━━ Source text ━━
The lack of demand for these talent credentials, marketplaces and infrastructure can be attributed to marginal differentiation from traditional web2 talent platforms. If DAOs were to penetrate mainstream ways of working, it would be simple for LinkedIn, Upwork, Fiverr and similar platforms to integrate features that make it easier to find contributors. Web3-native companies have the opportunity to scale with the DAO ecosystem, however there is limited innovation in business models outside of primitive tokenomics designs. They don’t clearly deliver increased incentive alignment between behaviors (find work / getting work done) as the incentive alignment is already high.
While many of these platforms promote being decentralized beyond tokenomics, their onchain mechanisms for credentials, tokenization and identity are all tied to a single alt coin ecosystem. Candidates having options to receive compensation in more liquid currencies would be a more flexible solution to the future of work, while composable talent profiles that can connect to different platforms/employers would increase the scope of opportunities. This could be supported through other composable onchain identity tooling, similar to that being built through web3 social protocols like Lens or Farcaster. This also empowers the candidate as they maintain ownership over their data and avoid the platform risk that many decentralized solutions are trying to solve for. Onchain rewards from different entities can then be tracked to provide a history of validated contributions instead of arbitrary credentialing, which is a problem space Dework appears to be solving. Where talent marketplaces can then add value is to set benchmarks for similar contributions/tasks across DAOs and/or use proprietary AI to match contributors to tasks based on their onchain history of work completed.
━━━
━━ Extracted records ━━
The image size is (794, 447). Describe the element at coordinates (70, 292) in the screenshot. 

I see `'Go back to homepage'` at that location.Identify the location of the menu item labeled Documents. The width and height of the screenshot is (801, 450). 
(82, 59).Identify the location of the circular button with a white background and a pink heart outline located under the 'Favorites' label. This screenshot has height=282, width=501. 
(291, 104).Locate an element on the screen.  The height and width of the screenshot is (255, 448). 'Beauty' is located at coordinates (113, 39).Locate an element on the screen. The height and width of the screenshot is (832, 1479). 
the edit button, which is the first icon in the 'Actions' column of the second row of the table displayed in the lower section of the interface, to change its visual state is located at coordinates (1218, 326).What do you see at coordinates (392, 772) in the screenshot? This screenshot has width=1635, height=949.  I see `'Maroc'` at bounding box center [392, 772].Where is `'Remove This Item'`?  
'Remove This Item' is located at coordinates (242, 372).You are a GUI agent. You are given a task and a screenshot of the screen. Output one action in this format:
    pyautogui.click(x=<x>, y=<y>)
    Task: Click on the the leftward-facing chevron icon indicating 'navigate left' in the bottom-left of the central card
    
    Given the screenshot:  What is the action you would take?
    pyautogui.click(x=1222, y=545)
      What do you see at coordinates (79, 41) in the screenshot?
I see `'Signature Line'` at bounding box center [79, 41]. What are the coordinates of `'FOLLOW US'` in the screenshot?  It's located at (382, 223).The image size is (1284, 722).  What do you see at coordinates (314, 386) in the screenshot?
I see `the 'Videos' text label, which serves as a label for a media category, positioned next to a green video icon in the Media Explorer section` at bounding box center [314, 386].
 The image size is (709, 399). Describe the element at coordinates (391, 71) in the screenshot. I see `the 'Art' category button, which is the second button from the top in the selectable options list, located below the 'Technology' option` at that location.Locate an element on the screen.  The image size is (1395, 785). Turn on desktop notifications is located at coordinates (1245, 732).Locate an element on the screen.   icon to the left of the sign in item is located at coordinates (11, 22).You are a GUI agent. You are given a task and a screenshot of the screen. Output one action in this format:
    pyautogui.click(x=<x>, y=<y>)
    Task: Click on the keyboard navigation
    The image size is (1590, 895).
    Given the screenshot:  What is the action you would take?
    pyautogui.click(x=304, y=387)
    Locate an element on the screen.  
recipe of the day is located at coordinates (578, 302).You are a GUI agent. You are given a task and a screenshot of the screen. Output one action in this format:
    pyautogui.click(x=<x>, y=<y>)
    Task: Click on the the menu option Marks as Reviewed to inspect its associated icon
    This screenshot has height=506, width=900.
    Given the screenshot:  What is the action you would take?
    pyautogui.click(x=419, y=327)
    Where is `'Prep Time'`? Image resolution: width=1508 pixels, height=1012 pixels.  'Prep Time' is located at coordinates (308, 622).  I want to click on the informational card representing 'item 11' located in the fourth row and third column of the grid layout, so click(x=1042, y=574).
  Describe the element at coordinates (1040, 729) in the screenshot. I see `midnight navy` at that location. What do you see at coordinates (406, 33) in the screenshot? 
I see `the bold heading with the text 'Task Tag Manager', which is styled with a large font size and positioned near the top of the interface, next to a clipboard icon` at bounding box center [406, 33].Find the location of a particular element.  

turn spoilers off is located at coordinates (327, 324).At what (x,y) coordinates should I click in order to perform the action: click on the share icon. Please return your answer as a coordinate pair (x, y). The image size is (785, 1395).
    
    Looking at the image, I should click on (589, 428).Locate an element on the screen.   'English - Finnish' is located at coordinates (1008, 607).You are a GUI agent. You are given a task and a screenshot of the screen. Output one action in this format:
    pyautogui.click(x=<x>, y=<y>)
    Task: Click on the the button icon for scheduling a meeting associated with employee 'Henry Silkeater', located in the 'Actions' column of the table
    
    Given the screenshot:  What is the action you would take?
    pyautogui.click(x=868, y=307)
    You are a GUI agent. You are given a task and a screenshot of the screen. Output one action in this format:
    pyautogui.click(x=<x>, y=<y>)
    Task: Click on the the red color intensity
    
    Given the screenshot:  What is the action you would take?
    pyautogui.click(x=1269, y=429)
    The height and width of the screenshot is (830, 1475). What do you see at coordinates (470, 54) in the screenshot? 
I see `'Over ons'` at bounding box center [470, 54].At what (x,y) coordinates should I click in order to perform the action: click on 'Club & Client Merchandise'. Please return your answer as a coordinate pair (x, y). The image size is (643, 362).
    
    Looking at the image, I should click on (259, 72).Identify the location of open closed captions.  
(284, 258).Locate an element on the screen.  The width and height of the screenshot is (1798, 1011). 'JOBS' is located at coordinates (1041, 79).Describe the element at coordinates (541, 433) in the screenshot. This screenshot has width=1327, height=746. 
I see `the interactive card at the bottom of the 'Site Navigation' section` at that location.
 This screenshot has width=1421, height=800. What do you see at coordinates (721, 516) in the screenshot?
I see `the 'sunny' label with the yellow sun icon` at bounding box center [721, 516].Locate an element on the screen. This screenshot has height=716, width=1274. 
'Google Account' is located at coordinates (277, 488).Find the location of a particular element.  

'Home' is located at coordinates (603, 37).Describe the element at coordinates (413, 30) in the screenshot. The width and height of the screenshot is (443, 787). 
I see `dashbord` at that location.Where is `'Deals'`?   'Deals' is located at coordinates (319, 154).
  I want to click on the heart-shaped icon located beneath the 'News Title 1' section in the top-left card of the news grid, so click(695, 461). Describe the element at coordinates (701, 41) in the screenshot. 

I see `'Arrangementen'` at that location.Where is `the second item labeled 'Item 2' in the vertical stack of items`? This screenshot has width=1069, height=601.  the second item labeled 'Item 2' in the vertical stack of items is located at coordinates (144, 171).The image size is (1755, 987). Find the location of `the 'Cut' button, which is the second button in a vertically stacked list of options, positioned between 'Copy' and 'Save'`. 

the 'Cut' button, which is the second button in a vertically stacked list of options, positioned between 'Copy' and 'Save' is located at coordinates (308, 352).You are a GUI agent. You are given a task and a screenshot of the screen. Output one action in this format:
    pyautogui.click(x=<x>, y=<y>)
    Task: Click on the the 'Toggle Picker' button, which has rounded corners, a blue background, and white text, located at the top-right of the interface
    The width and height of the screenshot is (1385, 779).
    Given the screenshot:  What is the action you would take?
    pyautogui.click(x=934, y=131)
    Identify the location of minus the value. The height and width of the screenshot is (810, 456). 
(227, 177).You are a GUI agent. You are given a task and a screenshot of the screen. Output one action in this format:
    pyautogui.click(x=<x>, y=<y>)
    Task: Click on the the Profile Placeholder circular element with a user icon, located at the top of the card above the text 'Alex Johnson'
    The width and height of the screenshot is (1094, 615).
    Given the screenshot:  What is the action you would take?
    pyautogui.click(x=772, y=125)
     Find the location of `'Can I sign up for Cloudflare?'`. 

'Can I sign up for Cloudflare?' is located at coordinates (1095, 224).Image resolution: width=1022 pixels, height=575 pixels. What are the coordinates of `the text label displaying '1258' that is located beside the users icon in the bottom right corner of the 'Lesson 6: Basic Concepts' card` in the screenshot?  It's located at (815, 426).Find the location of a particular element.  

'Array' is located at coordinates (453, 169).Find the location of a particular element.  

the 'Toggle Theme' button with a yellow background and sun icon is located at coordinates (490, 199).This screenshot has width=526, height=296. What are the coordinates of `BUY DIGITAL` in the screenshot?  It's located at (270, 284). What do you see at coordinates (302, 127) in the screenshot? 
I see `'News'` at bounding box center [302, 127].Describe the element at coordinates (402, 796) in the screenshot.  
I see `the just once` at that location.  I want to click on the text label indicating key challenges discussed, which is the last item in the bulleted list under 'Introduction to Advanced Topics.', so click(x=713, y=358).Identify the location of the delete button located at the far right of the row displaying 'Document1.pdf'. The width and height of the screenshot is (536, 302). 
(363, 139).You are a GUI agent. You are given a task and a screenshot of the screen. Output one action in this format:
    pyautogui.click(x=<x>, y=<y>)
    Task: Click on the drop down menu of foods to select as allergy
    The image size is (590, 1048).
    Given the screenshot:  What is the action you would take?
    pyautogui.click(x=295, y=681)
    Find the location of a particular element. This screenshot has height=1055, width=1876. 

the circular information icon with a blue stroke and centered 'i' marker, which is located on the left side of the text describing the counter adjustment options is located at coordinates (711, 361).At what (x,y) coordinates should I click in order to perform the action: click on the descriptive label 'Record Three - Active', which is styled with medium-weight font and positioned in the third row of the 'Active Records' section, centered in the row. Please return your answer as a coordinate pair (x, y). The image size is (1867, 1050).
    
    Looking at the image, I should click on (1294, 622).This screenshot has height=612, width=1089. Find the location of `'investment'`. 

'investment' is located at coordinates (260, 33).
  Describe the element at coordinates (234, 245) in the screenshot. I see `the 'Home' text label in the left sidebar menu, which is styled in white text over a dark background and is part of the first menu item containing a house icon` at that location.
━━━
- [Task to carry out] Using the passage on DAO talent platforms, say whether each statement agrees with it. Answer yes or no and quote the deciding words. (a) Mainstream platforms such as LinkedIn could readily add features for finding contributors. (b) The onchain mechanisms of these platforms span several coin ecosystems. (c) Dework seems to be addressing the problem of tracking validated contributions. The items aren't needed for this work.

- [Response to the task]
(a) Yes: "it would be simple for LinkedIn, Upwork, Fiverr and similar platforms to integrate features that make it easier to find contributors"
(b) No: "their onchain mechanisms for credentials, tokenization and identity are all tied to a single alt coin ecosystem"
(c) Yes: "which is a problem space Dework appears to be solving"